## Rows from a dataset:
******************************

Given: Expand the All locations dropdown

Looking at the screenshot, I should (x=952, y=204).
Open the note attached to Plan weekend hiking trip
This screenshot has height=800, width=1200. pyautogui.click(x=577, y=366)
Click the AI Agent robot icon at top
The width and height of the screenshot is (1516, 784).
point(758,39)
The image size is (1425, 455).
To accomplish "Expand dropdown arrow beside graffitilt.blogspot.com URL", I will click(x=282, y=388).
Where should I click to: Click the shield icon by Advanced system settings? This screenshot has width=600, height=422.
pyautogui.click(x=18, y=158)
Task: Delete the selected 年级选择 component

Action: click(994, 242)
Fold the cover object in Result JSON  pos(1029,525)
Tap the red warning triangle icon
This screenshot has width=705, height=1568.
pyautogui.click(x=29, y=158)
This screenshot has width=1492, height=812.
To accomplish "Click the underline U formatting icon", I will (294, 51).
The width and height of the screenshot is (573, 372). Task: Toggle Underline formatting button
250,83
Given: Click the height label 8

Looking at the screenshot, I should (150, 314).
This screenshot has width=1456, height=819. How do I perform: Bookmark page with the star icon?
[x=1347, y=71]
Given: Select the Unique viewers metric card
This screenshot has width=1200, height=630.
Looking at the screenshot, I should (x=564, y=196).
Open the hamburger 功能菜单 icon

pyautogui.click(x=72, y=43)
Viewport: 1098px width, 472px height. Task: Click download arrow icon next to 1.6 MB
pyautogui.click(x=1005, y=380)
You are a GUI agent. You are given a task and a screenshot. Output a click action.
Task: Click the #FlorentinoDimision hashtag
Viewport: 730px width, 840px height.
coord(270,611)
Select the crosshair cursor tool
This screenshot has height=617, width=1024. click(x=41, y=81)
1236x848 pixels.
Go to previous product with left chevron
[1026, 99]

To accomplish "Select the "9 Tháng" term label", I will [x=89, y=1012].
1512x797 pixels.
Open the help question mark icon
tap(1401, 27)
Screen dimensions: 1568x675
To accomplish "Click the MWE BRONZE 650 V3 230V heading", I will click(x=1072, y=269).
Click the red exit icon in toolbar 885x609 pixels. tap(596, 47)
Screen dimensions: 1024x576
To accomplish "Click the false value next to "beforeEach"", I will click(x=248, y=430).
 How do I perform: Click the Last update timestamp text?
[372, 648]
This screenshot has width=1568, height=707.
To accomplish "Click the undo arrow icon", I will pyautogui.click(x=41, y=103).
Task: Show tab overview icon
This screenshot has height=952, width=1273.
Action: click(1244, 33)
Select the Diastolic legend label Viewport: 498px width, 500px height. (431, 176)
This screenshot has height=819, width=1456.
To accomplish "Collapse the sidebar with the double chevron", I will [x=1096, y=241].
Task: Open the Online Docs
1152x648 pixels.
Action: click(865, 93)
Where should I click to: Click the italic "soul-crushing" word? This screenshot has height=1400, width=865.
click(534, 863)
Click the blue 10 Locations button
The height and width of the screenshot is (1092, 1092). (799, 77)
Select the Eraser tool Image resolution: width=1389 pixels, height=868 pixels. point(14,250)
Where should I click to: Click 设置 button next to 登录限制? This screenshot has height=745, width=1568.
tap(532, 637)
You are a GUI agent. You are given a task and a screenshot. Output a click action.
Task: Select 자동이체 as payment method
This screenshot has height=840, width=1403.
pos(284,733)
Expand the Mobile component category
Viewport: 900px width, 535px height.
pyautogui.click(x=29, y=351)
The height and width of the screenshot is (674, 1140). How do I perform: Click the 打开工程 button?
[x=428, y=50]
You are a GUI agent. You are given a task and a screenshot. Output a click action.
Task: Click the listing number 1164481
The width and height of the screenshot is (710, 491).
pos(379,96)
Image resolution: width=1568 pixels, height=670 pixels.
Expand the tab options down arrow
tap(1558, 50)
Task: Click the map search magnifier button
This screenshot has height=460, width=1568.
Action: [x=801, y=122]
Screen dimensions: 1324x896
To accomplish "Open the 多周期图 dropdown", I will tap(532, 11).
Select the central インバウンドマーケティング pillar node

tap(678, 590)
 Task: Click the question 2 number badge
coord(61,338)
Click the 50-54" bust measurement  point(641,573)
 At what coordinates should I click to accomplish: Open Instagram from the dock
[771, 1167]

******************************

## WHAT IS ASKED:
Write these lines out again, replacing every "GUI agent" with "screen assistant" and changing nothing else.

## RESULT BELOW:
Given: Expand the All locations dropdown

Looking at the screenshot, I should (x=952, y=204).
Open the note attached to Plan weekend hiking trip
This screenshot has height=800, width=1200. pyautogui.click(x=577, y=366)
Click the AI Agent robot icon at top
The width and height of the screenshot is (1516, 784).
point(758,39)
The image size is (1425, 455).
To accomplish "Expand dropdown arrow beside graffitilt.blogspot.com URL", I will click(x=282, y=388).
Where should I click to: Click the shield icon by Advanced system settings? This screenshot has width=600, height=422.
pyautogui.click(x=18, y=158)
Task: Delete the selected 年级选择 component

Action: click(994, 242)
Fold the cover object in Result JSON  pos(1029,525)
Tap the red warning triangle icon
This screenshot has width=705, height=1568.
pyautogui.click(x=29, y=158)
This screenshot has width=1492, height=812.
To accomplish "Click the underline U formatting icon", I will (294, 51).
The width and height of the screenshot is (573, 372). Task: Toggle Underline formatting button
250,83
Given: Click the height label 8

Looking at the screenshot, I should (150, 314).
This screenshot has width=1456, height=819. How do I perform: Bookmark page with the star icon?
[x=1347, y=71]
Given: Select the Unique viewers metric card
This screenshot has width=1200, height=630.
Looking at the screenshot, I should (x=564, y=196).
Open the hamburger 功能菜单 icon

pyautogui.click(x=72, y=43)
Viewport: 1098px width, 472px height. Task: Click download arrow icon next to 1.6 MB
pyautogui.click(x=1005, y=380)
You are a screen assistant. You are given a task and a screenshot. Output a click action.
Task: Click the #FlorentinoDimision hashtag
Viewport: 730px width, 840px height.
coord(270,611)
Select the crosshair cursor tool
This screenshot has height=617, width=1024. click(x=41, y=81)
1236x848 pixels.
Go to previous product with left chevron
[1026, 99]

To accomplish "Select the "9 Tháng" term label", I will [x=89, y=1012].
1512x797 pixels.
Open the help question mark icon
tap(1401, 27)
Screen dimensions: 1568x675
To accomplish "Click the MWE BRONZE 650 V3 230V heading", I will click(x=1072, y=269).
Click the red exit icon in toolbar 885x609 pixels. tap(596, 47)
Screen dimensions: 1024x576
To accomplish "Click the false value next to "beforeEach"", I will click(x=248, y=430).
 How do I perform: Click the Last update timestamp text?
[372, 648]
This screenshot has width=1568, height=707.
To accomplish "Click the undo arrow icon", I will pyautogui.click(x=41, y=103).
Task: Show tab overview icon
This screenshot has height=952, width=1273.
Action: click(1244, 33)
Select the Diastolic legend label Viewport: 498px width, 500px height. (431, 176)
This screenshot has height=819, width=1456.
To accomplish "Collapse the sidebar with the double chevron", I will [x=1096, y=241].
Task: Open the Online Docs
1152x648 pixels.
Action: click(865, 93)
Where should I click to: Click the italic "soul-crushing" word? This screenshot has height=1400, width=865.
click(534, 863)
Click the blue 10 Locations button
The height and width of the screenshot is (1092, 1092). (799, 77)
Select the Eraser tool Image resolution: width=1389 pixels, height=868 pixels. point(14,250)
Where should I click to: Click 设置 button next to 登录限制? This screenshot has height=745, width=1568.
tap(532, 637)
You are a screen assistant. You are given a task and a screenshot. Output a click action.
Task: Select 자동이체 as payment method
This screenshot has height=840, width=1403.
pos(284,733)
Expand the Mobile component category
Viewport: 900px width, 535px height.
pyautogui.click(x=29, y=351)
The height and width of the screenshot is (674, 1140). How do I perform: Click the 打开工程 button?
[x=428, y=50]
You are a screen assistant. You are given a task and a screenshot. Output a click action.
Task: Click the listing number 1164481
The width and height of the screenshot is (710, 491).
pos(379,96)
Image resolution: width=1568 pixels, height=670 pixels.
Expand the tab options down arrow
tap(1558, 50)
Task: Click the map search magnifier button
This screenshot has height=460, width=1568.
Action: [x=801, y=122]
Screen dimensions: 1324x896
To accomplish "Open the 多周期图 dropdown", I will tap(532, 11).
Select the central インバウンドマーケティング pillar node

tap(678, 590)
 Task: Click the question 2 number badge
coord(61,338)
Click the 50-54" bust measurement  point(641,573)
 At what coordinates should I click to accomplish: Open Instagram from the dock
[771, 1167]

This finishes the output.